Nick Cain: Springboks must look North to stop the rot

Kieran ReadWhen Adriaan Strauss stepped onto the broadcasting plinth at King’s Park in Durban after South Africa had suffered a humiliating record 57-15 home loss to New Zealand, the Springbok captain’s downbeat demeanour reflected the current state of South African rugby.
Strauss had announced before the end of the Rugby Championship that he was leaving the sinking ship when the campaign was over. The official South African rugby wording that Strauss was retiring from international rugby was diplomatic, and failed to mention that he would most likely be joining the exodus of South Africans playing abroad.
This is currently estimated at 350, based mainly in Europe and Japan, and Strauss and his agent are no doubt currently sifting the offers from Top 14 and Premiership clubs.
It goes without saying that if any country lost that number of elite players they would be in danger of becoming an overnight basket-case. However, even though it speaks
volumes for the depth of South Africa’s resources that they are still competitive with virtually every nation bar New Zealand, there is also no doubt that the trend is inexorably downwards.
As I wrote in this column just after the 2015 World Cup, the reality is that where South Africa were a rugby
colossus on almost level-pegging with New Zealand, they are now just one of the chasing pack. On their forthcoming autumn tour neither England nor Wales will see their arrival as anything other than a chance to add to their demise. Even Italy will fancy their chances of springing an upset in Florence.
The reasons for South Africa’s decline as a rugby power are part economic, part political, and part administrative bungling by the SA Rugby Union.
With the Rand at anything between 17 and 22 to the Pound over the past year the incentive for South African players to make the most of their earning power in European or Japanese pro rugby is huge. And they have done so in droves.
pedestal-cartoonPolitical interference by the ANC government has also played its part, with an insistence on a quota-based selection policy based on racial criteria rather than outright meritocracy undermining the sport. The government figure of a non-white target of 50 per cent by the 2019 World Cup has pushed even more white players to seek opportunities elsewhere.
However, South African rugby have only themselves to blame for the administrative myopia that has seen them burn an alliance with Northern Hemisphere rugby for an increasingly untenable future as part of the Southern Hemisphere’s SANZAAR block.
Under the new Super 18 format the South African franchises are now expected to travel not just to Australia and New Zealand, but also to Japan and Argentina. This means that the domestic and family lives of South African players is impacted severely, and what should be a pleasure has become a jet-lagged chore.
What’s more, South Africa get the thin end of the wedge financially, despite their broadcasters having by far the biggest viewing figures, and paying more into SANZAAR coffers than anyone else.
This could have been avoided if South African administrators had had the gumption to forge links with Northern Hemisphere rugby, with a potential alliance discussed over a decade ago. Those links would have given South Africa the broadcast advantages of being in the same time zone as their European partners, as well as in terms of logistics of being accessible by an overnight flight.
However, by far the most significant impact would be that the South African Rugby Union would have been working in tandem with nations whose currencies have proved so attractive to so many of their players. It does not take a genius to work out that South African rugby would be in a much better place financially as part of an expanded
Six Nations, with teams playing in a Euro-Afro cup, than it is as part of SANZAAR.

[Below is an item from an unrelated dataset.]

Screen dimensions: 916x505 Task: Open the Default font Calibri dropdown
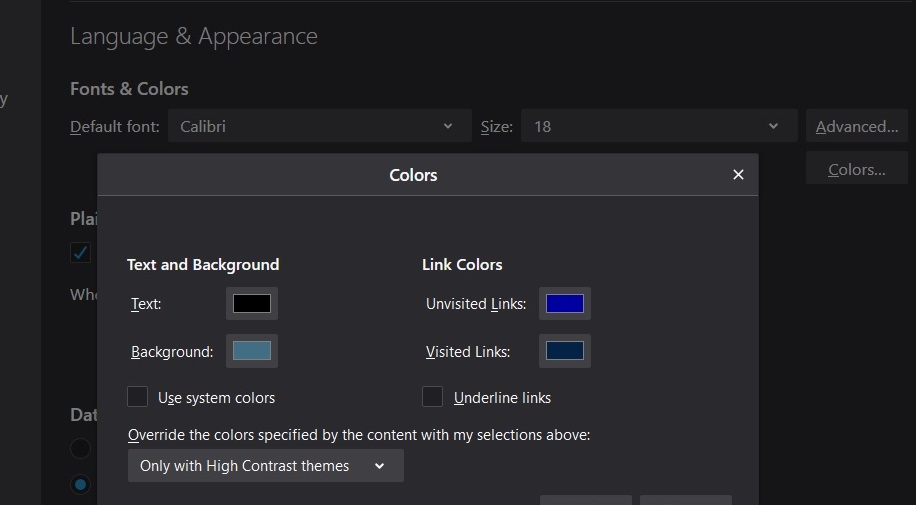point(318,127)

One of the ironies of the current situation is that Oregan Hoskins, the president of the South African Rugby Union from 2006 until earlier this year, has advocated that South Africa should consider leaving SANZAAR and align with the Northern Hemisphere. What a pity he failed to initiate the switch on his own watch. Instead, with the six South African Super franchises losing money hand over fist because they are paying player salaries they cannot afford in order to stop the talent drain, the management of the game is in chaos. The figures are frightening, with a salary bill rumoured to be as much as R60million set against broadcast revenue of only R30 million.

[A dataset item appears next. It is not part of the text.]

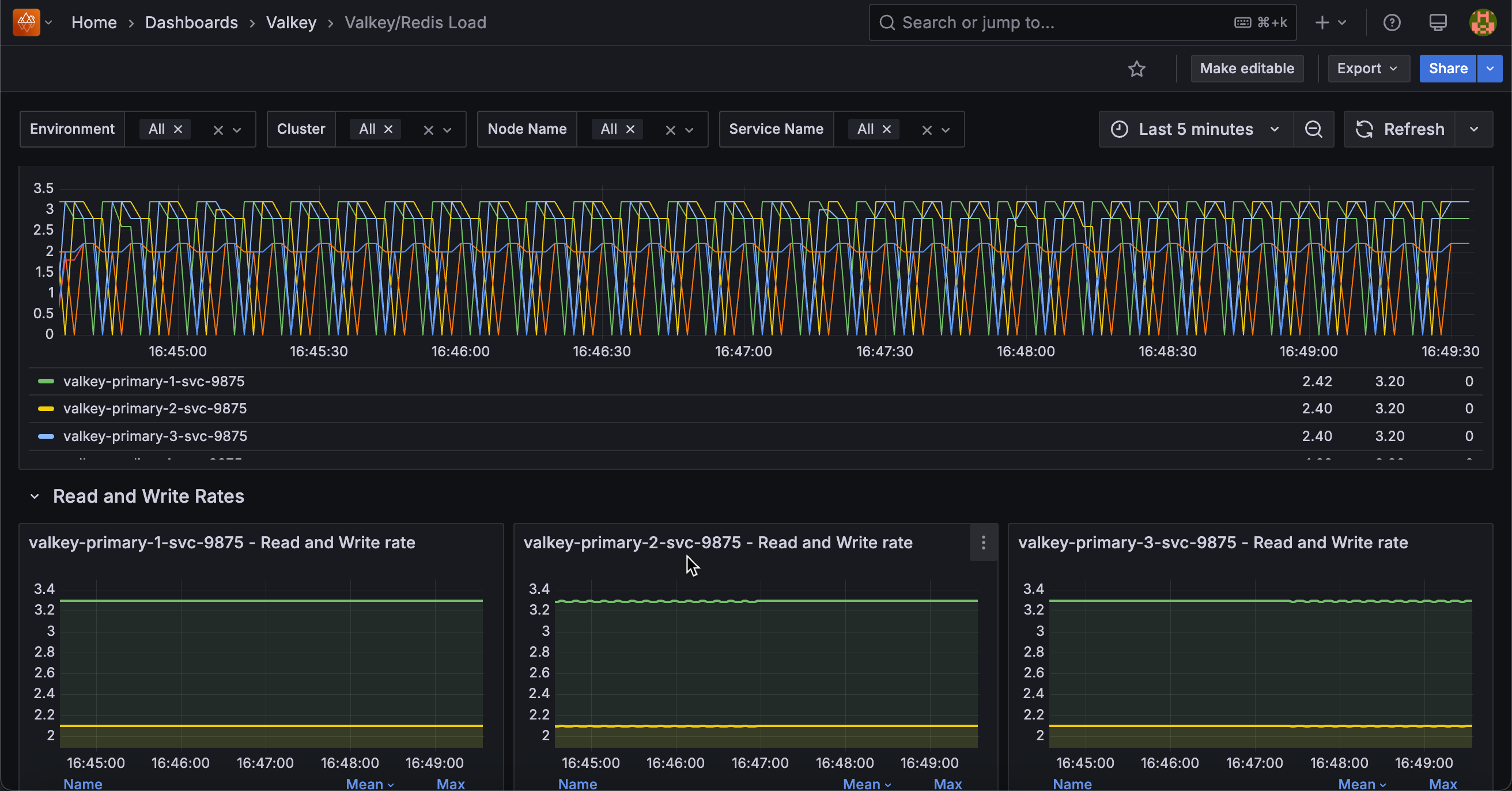Open your user profile avatar
Image resolution: width=1512 pixels, height=791 pixels.
tap(1483, 22)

Later this month there will be a talking shop – or in South African parlance, “an indaba” – at which the great and the good of the game will come together in an attempt to find a way out of the mess.

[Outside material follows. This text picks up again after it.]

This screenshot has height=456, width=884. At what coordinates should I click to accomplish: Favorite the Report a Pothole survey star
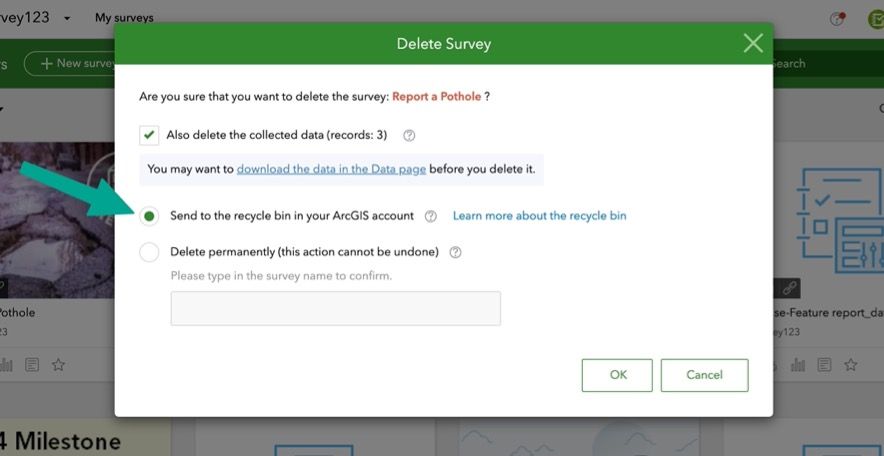[x=58, y=365]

However, the 1995 Springbok World Cup winning fly-half, Joel Stransky, has already decided to have his say, declaring this week that South African rugby is “rotten from bottom up and top down” and needs a radical reform.
Stransky added that he did not see a quick turnaround, saying, “the reality is we are set for long-term pain”.
My belief is South African rugby could find a remedy much more quickly if they looked to the North.